### What is asked
Write the next part of the personal blog posts below, starting right after their last sentence and keeping the same voice.

### Selected excerpt
Hell and high water.

June 19, 2017 § Leave a comment


 

I came back to write. To clean. To feel at home. To feel something more. To keep pace and spill whatever it is that has become of me. To make a little room, clear a little space. Aim to rebuild. Maybe that’s life’s dirty little punchline. The older you get the further apart your moments become. The ones that remind you why you do this. Why you came here. Why you love these people. And you do – You still do; Time with them is still an tranquil island in stormy weather – But it isn’t cocaine. It isn’t blood dance. It just isn’t that whirling wind of passion and poetry that propped you up in your formative years.

It’s left me in a troubling bind. So made my choice. I made my decision.

Write everyday. See if you feel it. See Mexico again. Find out if this is it.

You came here to die

September 23, 2016 § Leave a comment


banksy-7

“You came here to die.”

It was written in foot high, jagged black letters on the wall in front of me. I imagine it started life as flash across the synapse in some THC drowned mind – this is a good idea, a good line – That person though before scribbling it across scrap paper only to find it days later. Inspiration takes many shapes, every size. When she found the scrap she burned with excitement, another mark she could make. The line wasn’t just words. It was a window to an opportunity. It was a goal, a drive, a focus to be more than just drunk at her desk job. A cause.

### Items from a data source

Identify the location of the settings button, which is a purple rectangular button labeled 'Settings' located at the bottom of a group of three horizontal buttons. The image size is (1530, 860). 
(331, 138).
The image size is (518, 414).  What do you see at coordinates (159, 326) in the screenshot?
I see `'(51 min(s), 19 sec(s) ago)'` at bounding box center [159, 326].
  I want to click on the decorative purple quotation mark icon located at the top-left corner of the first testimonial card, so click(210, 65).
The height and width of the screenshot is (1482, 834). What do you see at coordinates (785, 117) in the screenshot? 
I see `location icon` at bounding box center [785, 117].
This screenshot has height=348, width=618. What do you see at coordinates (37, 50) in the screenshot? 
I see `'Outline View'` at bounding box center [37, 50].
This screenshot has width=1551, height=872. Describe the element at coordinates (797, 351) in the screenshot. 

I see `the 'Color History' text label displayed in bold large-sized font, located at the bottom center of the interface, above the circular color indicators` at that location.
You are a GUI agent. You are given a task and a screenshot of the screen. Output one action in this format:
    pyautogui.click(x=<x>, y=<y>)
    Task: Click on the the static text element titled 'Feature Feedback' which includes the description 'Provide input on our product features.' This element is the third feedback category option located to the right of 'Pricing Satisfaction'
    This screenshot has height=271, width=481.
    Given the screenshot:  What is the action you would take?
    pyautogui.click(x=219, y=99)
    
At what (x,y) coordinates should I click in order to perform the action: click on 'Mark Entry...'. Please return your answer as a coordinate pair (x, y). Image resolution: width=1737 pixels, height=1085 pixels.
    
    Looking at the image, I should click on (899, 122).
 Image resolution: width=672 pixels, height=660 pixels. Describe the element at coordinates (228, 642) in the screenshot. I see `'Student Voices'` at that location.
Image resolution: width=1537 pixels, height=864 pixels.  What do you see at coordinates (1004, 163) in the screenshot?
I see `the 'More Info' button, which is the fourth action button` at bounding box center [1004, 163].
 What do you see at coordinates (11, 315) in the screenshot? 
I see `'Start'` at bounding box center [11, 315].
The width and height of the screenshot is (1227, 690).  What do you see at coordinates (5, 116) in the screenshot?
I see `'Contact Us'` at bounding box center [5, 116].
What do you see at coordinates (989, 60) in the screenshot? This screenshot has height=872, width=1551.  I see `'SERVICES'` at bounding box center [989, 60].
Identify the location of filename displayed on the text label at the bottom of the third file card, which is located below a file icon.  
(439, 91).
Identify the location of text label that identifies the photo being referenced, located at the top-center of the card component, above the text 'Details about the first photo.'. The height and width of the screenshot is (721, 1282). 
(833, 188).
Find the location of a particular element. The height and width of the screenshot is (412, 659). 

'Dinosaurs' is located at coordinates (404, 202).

### Reply
She went through the day. Got through the day. Swinging from branch to aimless branch in a world of jargon and buzzwords, abbreviation made by people too busy to spend an extra superfluous breath on a syllable. Each and every day she loathed it; But not today. Today wasn’t the office. Today the office was a necessary evil. A means to an end. A cover story of sorts.

She didn’t care about make-up or nails. She didn’t give a fuck about what she wore. She didn’t have to. It was stupid but she didn’t care. The key of time turned in the lock on the cell door and it became acceptable for her to leave for another day.

The night drew in, the black coat and the gloves, the scarf and the black hat. She always worked on her eyes before she went out, the only part of skin showing, if she was going to get caught she wanted to go down glamorous. If she had to lose control, she was going to

Out of the door, head down, over the street. She knew the mark, a block and half away as she put it. She’d see it every day. It’d give her hope everyday. She didn’t need anyone else to understand. She knew the street lights from her walk home. The dark space, the opportunity. She arrived and sprayed and left. She was cold and efficient.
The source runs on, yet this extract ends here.